File size: 4,226 Bytes

a918828

---
library_name: transformers
base_model: medGemma4B
tags:
- medical
- medical-coding
- icd10
- cpt
- hcpcs
- healthcare
- clinical
- fine-tuned
- peft
- lora
license: apache-2.0
language:
- en
pipeline_tag: text-generation
---

# medgemma-4b-medical-coding

## Model Description

This is a **LoRA adapter** fine-tuned on **medGemma4B** for medical coding tasks.
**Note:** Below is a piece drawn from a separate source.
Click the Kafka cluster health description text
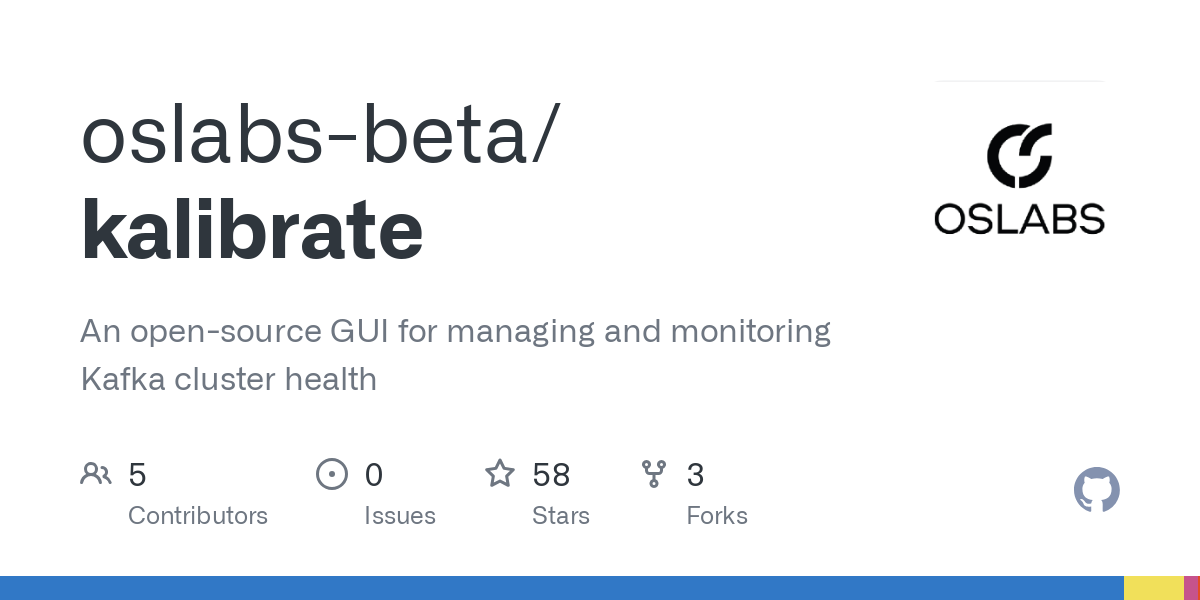coord(228,380)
The model is specifically designed to:

- Extract diseases and medical conditions from discharge summaries
- Identify medical procedures and interventions  
- Assign appropriate medical codes (ICD-10, CPT, HCPCS)
- Process clinical documentation with high accuracy

**Base Model:** `medGemma4B`  
**Fine-tuning Method:** LoRA (Low-Rank Adaptation)

## Training Details

### LoRA Configuration
- **Rank (r):** 16
- **Alpha:** 32
- **Dropout:** 0.1
- **Target Modules:** v_proj, up_proj, o_proj, gate_proj, k_proj, down_proj, q_proj

## Usage

```python
import torch
from transformers import AutoTokenizer, AutoModelForCausalLM
from peft import PeftModel

# Load tokenizer
tokenizer = AutoTokenizer.from_pretrained("TachyHealthResearch/medgemma-4b-medical-coding")

# Load base model
base_model = AutoModelForCausalLM.from_pretrained(
    "medGemma4B",
    torch_dtype=torch.bfloat16,
    device_map="auto",
    trust_remote_code=True
)

# Load LoRA adapter
model = PeftModel.from_pretrained(base_model, "TachyHealthResearch/medgemma-4b-medical-coding")
```

### Example Usage

```python
# Define the system prompt for medical coding
system_prompt = """You are an expert medical coding specialist. 
Analyze the discharge summary to extract diseases, procedures, and assign appropriate medical codes. 
Return the response in JSON format with this structure:
{"diseases": ["disease1", "disease2"], "icd10_codes": ["code1", "code2"], 
"procedures": ["procedure1", "procedure2"], "cpt_codes": ["code1", "code2"], 
"hcpcs_codes": ["code1", "code2"]}"""

# Example discharge summary
discharge_summary = """
Patient admitted with chest pain and shortness of breath. 
Diagnosed with acute myocardial infarction and congestive heart failure.
Underwent percutaneous coronary intervention with stent placement.
"""

# Prepare the conversation
messages = [
    {"role": "system", "content": system_prompt},
    {"role": "user", "content": f"Please analyze this discharge summary:\n\n{discharge_summary}"}
]

# Apply chat template and generate
text = tokenizer.apply_chat_template(messages, tokenize=False, add_generation_prompt=True)
inputs = tokenizer(text, return_tensors="pt").to(model.device)

with torch.no_grad():
    outputs = model.generate(
        **inputs,
        max_new_tokens=512,
        temperature=0.1,
        do_sample=True,
        pad_token_id=tokenizer.eos_token_id,
    )

response = tokenizer.decode(outputs[0], skip_special_tokens=True)
generated_response = response[len(text):].strip()
print("Generated Medical Codes:")
print(generated_response)
```

## Model Performance

This model has been specifically fine-tuned for medical coding tasks and demonstrates strong performance in:

- Disease extraction from clinical text
- Medical procedure identification
- Medical code assignment (ICD-10, CPT, HCPCS)
- Structured JSON response generation

## Intended Use

### Primary Use Cases
- Medical coding automation
- Clinical documentation analysis  
- Healthcare data processing

### Limitations
- Always verify generated codes with qualified medical coding professionals
- Performance may vary on clinical documents significantly different from training data
- Intended for use in appropriate healthcare environments only

## License

This model is released under the Apache 2.0 License.

## Citation

If you use this model in your research or applications, please cite:

```bibtex
@misc{TachyHealthResearch_medgemma_4b_medical_coding_2024},
  title = {medgemma-4b-medical-coding: Medical Coding Model},
  author = {TachyHealthResearch},
  year = {2024},
  publisher = {Hugging Face},
  url = {https://huggingface.co/TachyHealthResearch/medgemma-4b-medical-coding}
}
```

---

**Important**: This model is intended for research and healthcare applications. Always ensure proper validation and human oversight when using AI models in medical contexts.